[[ Text under study open ]]

Following the sudden passing of high-school basketball star Wes Leonard, schools may be wondering how they should respond to similar tragedies. Education World asked Victor Carrion, M.D., director of the Early Life Stress Research Program at Lucile Packard Children’s Hospital at Stanford, for some advice.
Dr. Carrion’s research examines the interplay between brain development and stress vulnerability and helps develop individual and community-based interventions for stress-related conditions in children and adolescents.
EW: Following a tragic student death, what is the immediate impact on classmates?
Dr. Carrion: Let me expand it a little bit to include the families and the parents and the staff of the school, since a lot of what young people will do is see how adults react.
First of all, most of the children will do well and this will not have any significant impact on their development. Some individuals will go through the normal stages of grief. For other individuals, this grief will be really marked and they have a risk of really developing depression. Others could have post-traumatic reactions.
All of that is going to mainly depend on three factors. One is the acuteness of the event. In this instance [the Michigan high school tragedy] it was very acute and unexpected, so that is significant. Then we need to consider the severity of it, and in this instance once again it was pretty severe. Then the other factor is closeness. How close were you to this individual?
Even with the acuteness, the severity and the closeness, many individuals will do well. However, other individuals—and this applies to both children and adults—have certain factors in their histories that are going to put them more at risk to have that depression reaction or that post-traumatic reaction.
EW: What resources can schools offer to help grieving students?
Dr. Carrion: I think it would be good for schools and school districts to have a strong relationship with local and regional mental health services. These professionals usually have disaster preparedness programs that they can help the school implement.
In addition to bringing several counselors in, schools can offer a more structured setting for mental health in the region—for example, services can be offered at a nearby hospital.
Something that would be helpful for everyone is having a debriefing, to allow staff and students to talk about what happened.
The group can continue to evaluate how they are reacting after the debriefing. It is during that time that staff can identify those individuals who may need more support.
What happens is that sometimes kids can start seeing cues and triggers as negative. So for example, kids may start avoiding basketball or things associated with the event.
A school may want to be flexible, maybe cancel the exam they were going to give that week. Schools can’t become too loose, however, since then kids feel that adults are not controlling the situation and protecting them.
EW: How can teachers broach the topic in class? Should they?
Dr. Carrion: Maybe not every teacher in every classroom needs to address it, but staff can come up with a plan where they can make sure that every kid has the opportunity because in one of their classes it has been discussed. There may also be some staff members who may be better at doing this than others, and when staff come up with their plan, they can identify who those people may be.

[[ Text under study closed ]]
[[ Data extracts open ]]

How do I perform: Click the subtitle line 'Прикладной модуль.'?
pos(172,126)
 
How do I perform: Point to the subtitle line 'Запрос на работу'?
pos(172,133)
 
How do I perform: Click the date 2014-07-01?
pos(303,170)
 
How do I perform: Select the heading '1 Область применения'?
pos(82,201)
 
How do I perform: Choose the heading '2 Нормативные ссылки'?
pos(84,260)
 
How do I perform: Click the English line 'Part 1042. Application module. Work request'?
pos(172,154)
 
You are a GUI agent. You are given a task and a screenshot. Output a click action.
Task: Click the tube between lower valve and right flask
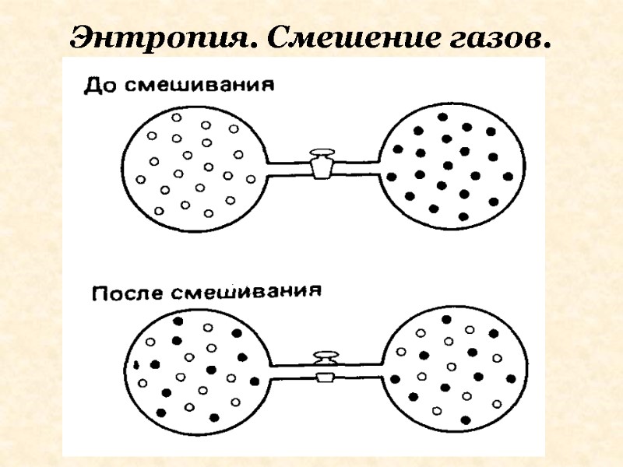pyautogui.click(x=358, y=370)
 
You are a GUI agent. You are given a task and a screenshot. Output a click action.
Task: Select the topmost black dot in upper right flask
pyautogui.click(x=443, y=118)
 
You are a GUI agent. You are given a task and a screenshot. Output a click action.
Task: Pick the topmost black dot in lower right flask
pyautogui.click(x=446, y=319)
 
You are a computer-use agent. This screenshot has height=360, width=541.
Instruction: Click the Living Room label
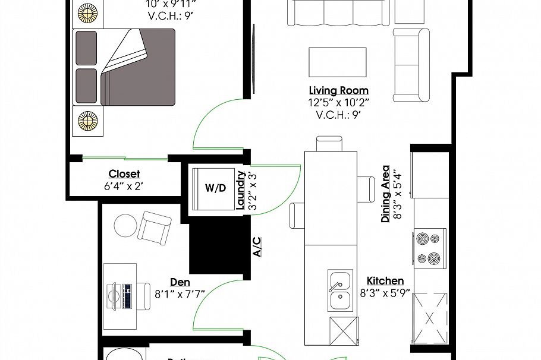coord(338,91)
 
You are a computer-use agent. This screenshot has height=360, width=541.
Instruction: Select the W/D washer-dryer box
coord(215,188)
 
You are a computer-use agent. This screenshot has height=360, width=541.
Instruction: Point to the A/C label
coord(257,246)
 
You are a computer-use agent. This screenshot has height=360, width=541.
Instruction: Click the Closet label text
coord(124,174)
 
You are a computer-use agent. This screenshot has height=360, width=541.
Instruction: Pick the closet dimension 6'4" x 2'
coord(124,186)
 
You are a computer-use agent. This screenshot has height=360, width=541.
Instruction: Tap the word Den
coord(180,282)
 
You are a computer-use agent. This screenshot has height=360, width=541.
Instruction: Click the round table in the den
coord(125,225)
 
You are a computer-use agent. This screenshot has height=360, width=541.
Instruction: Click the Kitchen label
coord(385,281)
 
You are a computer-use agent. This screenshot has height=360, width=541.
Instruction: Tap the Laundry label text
coord(241,190)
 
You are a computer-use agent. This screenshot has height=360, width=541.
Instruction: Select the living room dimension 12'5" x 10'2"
coord(338,102)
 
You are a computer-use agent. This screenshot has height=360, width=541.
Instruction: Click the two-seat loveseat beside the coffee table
coord(411,65)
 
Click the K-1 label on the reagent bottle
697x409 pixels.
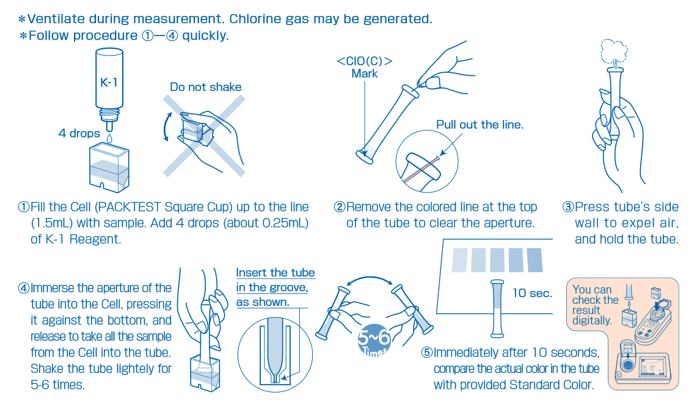tap(109, 82)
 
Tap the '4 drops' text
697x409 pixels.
tap(79, 133)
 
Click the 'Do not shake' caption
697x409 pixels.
tap(205, 87)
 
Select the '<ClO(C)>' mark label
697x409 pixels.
tap(365, 61)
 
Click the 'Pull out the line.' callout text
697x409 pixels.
tap(480, 125)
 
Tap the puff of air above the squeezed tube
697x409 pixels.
tap(612, 51)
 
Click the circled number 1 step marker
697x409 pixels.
tap(23, 207)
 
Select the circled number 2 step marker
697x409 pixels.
tap(339, 207)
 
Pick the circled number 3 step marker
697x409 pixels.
tap(567, 207)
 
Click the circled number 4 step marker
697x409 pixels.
tap(23, 287)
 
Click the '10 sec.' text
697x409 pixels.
tap(532, 293)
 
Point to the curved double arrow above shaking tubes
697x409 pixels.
tap(370, 278)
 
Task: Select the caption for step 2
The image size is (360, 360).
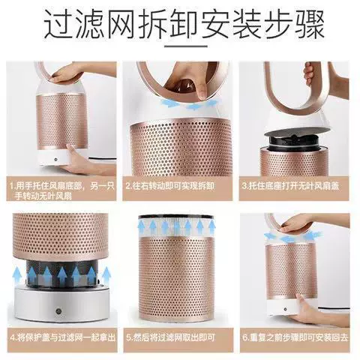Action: coord(170,186)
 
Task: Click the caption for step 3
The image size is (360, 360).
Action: coord(290,186)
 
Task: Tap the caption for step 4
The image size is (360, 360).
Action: coord(63,338)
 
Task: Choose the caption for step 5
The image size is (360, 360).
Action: coord(170,338)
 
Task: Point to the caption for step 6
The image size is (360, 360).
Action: coord(295,338)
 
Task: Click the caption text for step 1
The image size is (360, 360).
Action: coord(62,190)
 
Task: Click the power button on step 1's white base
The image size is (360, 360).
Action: coord(55,159)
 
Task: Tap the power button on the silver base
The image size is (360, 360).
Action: coord(58,311)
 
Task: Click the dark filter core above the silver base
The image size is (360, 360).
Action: coord(62,273)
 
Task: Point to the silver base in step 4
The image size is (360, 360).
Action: coord(62,303)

[[ Data extracts closed ]]

[Work instructions]:
A. Using the interview, rewrite the paragraph beginning "All of that is going to mainly depend on three factors" as a bulleted list that keeps its main facts.
B. In the interview, list every possible reaction to a student's death that Dr. Carrion names in the paragraph beginning "First of all, most of the children will do well."
The records are independent material and have no connection to the interview.

[Expected results]:
A.
Reactions to the death depend mainly on three factors:
- Acuteness of the event: the Michigan high school tragedy was very acute and unexpected.
- Severity: it was pretty severe.
- Closeness: how close a person was to the individual who died.

B.
- Doing well, with no significant impact on development
- Going through the normal stages of grief
- Markedly intense grief, with a risk of developing depression
- Post-traumatic reactions